Treasure Island

Page 76

Israel Hands

THE wind, serving us to a desire, now hauled into the west. We could run so much the easier from the north-east corner of the island to the mouth of the North Inlet. Only, as we had no power to anchor and dared not beach her till the tide had flowed a good deal farther, time hung on our hands. The coxswain told me how to lay the ship to; after a good many trials I succeeded, and we both sat in silence over another meal.

"Cap'n," said he at length with that same uncomfortable smile, "here's my old shipmate, O'Brien; s'pose you was to heave him overboard. I ain't partic'lar as a rule, and I don't take no blame for settling his hash, but I don't reckon him ornamental now, do you?"

"I'm not strong enough, and I don't like the job; and there he lies, for me," said I.

"This here's an unlucky ship, this HISPANIOLA, Jim," he went on, blinking. "There's a power of men been killed in this HISPANIOLA--a sight o' poor seamen dead and gone since you and me took ship to Bristol. I never seen sich dirty luck, not I. There was this here O'Brien now--he's dead, ain't he? Well now, I'm no scholar, and you're a lad as can read and figure, and to put it straight, do you take it as a dead man is dead for good, or do he come alive again?"

"You can kill the body, Mr. Hands, but not the spirit; you must know that already," I replied. "O'Brien there is in another world, and may be watching us."

"Ah!" says he. "Well, that's unfort'nate--appears as if killing parties was a waste of time. Howsomever, sperrits don't reckon for much, by what I've seen. I'll chance it with the sperrits, Jim. And now, you've spoke up free, and I'll take it kind if you'd step down into that there cabin and get me a--well, a--shiver my timbers! I can't hit the name on 't; well, you get me a bottle of wine, Jim--this here brandy's too strong for my head."

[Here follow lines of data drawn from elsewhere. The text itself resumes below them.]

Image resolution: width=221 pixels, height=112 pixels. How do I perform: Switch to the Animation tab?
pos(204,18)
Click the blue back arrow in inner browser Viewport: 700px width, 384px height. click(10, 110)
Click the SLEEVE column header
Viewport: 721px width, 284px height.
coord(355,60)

Now, the coxswain's hesitation seemed to be unnatural, and as for the notion of his preferring wine to brandy, I entirely disbelieved it. The whole story was a pretext. He wanted me to leave the deck--so much was plain; but with what purpose I could in no way imagine. His eyes never met mine; they kept wandering to and fro, up and down, now with a look to the sky, now with a flitting glance upon the dead O'Brien. All the time he kept smiling and putting his tongue out in the most guilty, embarrassed manner, so that a child could have told that he was bent on some deception. I was prompt with my answer, however, for I saw where my advantage lay and that with a fellow so densely stupid I could easily conceal my suspicions to the end.

"Some wine?" I said. "Far better. Will you have white or red?"

"Well, I reckon it's about the blessed same to me, shipmate," he replied; "so it's strong, and plenty of it, what's the odds?"

"All right," I answered. "I'll bring you port, Mr. Hands. But I'll have to dig for it."

With that I scuttled down the companion with all the noise I could, slipped off my shoes, ran quietly along the sparred gallery, mounted the forecastle ladder, and popped my head out of the fore companion. I knew he would not expect to see me there, yet I took every precaution possible, and certainly the worst of my suspicions proved too true.